* **Assigned task**: Reproduce only the lines that run from the line with "GLOSSAR (62, 2253)" to the last line of the material, both ends included, exactly as they appear.
═════ Exercise inputs ═════
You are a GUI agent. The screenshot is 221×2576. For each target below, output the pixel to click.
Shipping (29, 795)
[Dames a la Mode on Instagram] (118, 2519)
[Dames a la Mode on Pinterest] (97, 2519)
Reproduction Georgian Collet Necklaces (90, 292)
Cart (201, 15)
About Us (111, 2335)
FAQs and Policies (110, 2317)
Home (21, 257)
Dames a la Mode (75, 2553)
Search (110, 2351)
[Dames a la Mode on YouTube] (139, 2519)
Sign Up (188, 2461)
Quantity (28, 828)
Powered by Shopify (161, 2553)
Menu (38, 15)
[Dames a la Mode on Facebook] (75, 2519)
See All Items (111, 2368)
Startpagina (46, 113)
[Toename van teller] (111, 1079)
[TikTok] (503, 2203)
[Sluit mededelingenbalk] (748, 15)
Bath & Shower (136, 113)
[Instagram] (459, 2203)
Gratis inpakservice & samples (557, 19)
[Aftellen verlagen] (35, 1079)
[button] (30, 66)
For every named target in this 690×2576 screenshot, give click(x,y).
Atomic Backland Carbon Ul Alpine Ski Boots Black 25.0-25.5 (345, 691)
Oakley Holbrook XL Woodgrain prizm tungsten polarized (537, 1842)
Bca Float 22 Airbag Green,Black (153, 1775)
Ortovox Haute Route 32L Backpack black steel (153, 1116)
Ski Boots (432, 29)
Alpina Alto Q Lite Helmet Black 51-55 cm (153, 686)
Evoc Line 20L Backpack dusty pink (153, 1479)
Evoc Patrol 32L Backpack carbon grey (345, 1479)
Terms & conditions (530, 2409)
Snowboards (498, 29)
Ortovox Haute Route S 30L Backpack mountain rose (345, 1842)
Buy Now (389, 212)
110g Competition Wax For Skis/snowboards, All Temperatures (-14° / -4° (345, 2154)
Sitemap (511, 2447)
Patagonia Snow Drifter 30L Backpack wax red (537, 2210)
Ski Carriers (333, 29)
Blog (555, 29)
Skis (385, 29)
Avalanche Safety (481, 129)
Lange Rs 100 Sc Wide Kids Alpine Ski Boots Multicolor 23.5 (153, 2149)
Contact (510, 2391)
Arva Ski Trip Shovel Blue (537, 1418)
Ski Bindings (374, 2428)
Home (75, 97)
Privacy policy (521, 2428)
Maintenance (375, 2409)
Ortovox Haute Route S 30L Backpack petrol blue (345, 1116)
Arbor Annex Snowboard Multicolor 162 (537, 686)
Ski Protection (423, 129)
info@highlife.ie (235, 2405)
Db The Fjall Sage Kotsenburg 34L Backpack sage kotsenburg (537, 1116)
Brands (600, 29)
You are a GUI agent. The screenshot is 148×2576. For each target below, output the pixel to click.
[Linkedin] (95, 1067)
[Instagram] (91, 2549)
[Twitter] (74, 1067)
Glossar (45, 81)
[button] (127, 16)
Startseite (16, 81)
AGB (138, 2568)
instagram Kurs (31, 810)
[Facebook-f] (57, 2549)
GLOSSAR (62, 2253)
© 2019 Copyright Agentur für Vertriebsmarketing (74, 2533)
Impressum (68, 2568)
═════
* **Exercise output**:
GLOSSAR (62, 2253)
© 2019 Copyright Agentur für Vertriebsmarketing (74, 2533)
Impressum (68, 2568)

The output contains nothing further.